Bu dönemde talep ÖTV indirimiyle öne çekilmiş, kredi genişlemesi var. Ama enflasyon ve işsizliğin yüksek olduğu bir ekonomide, talep büyümesi geçicidir.
Şirketler de büyümenin geçici olduğunu düşünüyor olmalı ki istihdamı artırmıyorlar. Ayrıca makine teçhizat yatırımını da çok artırmamışlar.
KAMU/ÖZEL AYRIMI BİR YILDIR GÖSTERİLMİYOR
Makine teçhizat yatırımı geçen yılın ortalamasına göre üçüncü çeyrekte yüzde 6.4 artmış, kaldı ki bunun içinde kamu yatırımı da var ama payını bilmiyoruz. Çünkü TÜİK yaklaşık 1 yıldır yatırımın kamu/özel ayrımını; makina, inşaat ayrımını açıklamıyor. Oysa bu Eurostat-Avrupa İstatistik Kurumu standartlarına aykırı bir durum. Yani son bir yıla kadar devletin inşaat ve makine teçhizat yatırımlarıyla özel sektörünki ayrı ayrı verilirdi. şimdi verilmiyor.
15 TEMMUZ'UN BAZ ETKİSİ
Özetlersek, yüzde 11.1'lik büyüme; ÖTV indirimi, KGF ile kredi teşviki ve üçüncü olarak da 15 Temmuz darbe girişiminin yarattığı baz etkisi. 15 Temmuz sonrasında, Ağustos'ta ekonomide önemli ölçüde daralma yaşandı, yatırımlar durma noktasına geldi; dolayısıyla daralan ekonominin baz etkisi bu yıl büyümeyi sıçratan bir başka etken oldu.

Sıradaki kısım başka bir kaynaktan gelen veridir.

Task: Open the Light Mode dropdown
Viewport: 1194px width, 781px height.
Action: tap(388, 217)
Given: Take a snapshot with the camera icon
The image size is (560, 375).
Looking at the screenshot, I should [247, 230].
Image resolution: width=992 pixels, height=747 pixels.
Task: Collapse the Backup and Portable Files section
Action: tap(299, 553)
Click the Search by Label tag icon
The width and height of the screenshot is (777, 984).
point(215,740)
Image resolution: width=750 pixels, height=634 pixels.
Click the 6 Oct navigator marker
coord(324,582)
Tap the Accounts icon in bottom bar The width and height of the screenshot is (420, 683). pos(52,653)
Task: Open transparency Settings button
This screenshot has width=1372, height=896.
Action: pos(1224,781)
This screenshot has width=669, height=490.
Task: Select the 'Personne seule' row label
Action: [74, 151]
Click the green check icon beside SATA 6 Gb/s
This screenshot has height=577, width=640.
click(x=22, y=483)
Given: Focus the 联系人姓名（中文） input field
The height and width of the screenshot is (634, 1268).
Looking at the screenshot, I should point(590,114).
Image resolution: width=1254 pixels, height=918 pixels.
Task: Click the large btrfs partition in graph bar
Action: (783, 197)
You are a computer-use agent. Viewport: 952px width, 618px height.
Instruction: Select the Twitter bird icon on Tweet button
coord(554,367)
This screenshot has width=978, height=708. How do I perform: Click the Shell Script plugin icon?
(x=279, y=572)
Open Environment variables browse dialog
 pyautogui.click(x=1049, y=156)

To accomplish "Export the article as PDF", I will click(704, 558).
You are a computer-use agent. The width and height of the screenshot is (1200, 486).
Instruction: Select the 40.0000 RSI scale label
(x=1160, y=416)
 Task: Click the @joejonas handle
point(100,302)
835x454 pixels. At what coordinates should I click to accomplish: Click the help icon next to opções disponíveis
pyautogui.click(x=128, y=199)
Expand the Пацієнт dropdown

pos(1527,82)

Ama burada ihracatın da önemli bir katkısı var. Üçüncü çeyrekteki iç talep ağırlığının azalarak dördüncü çeyrekte dış talebe doğru bir artış olacağını tahmin ediyorum.
ÜCRETLER GERİLEDİ, İÇ TALEP ARTMAYI SÜRDÜREMEZ
Dünya enflasyon artmadı, diye karalar bağlarken; Türkiye'de yüzde 13'e yaklaştı, çift haneyi buldu. Yine tüm dünyada olduğu gibi Türkiye'de de reel ücretler geriledi ve gerilemeye de devam ediyor yüksek enflasyon nedeniyle.
Dolayısıyla bu büyümede iç talebin ağırlığını sürdüremeyeçeği anlamına geliyor. Gelir artışı olmadan, talep artışı olursa bu zaten krediyle büyümenin göstergesidir.
Ücretlerde enflasyon nedeniyle önemli bir aşınma oldu. b Bu büyümenin bir özelliği daha var; aslında ayrıntıyı göremesek de yatırımda sadece inşaat artışını görüyoruz. Yatırım, istihdam yaratmayan bir büyüme; demek ki şirketler bu büyümenin geçici olduğunu düşünüyorlar.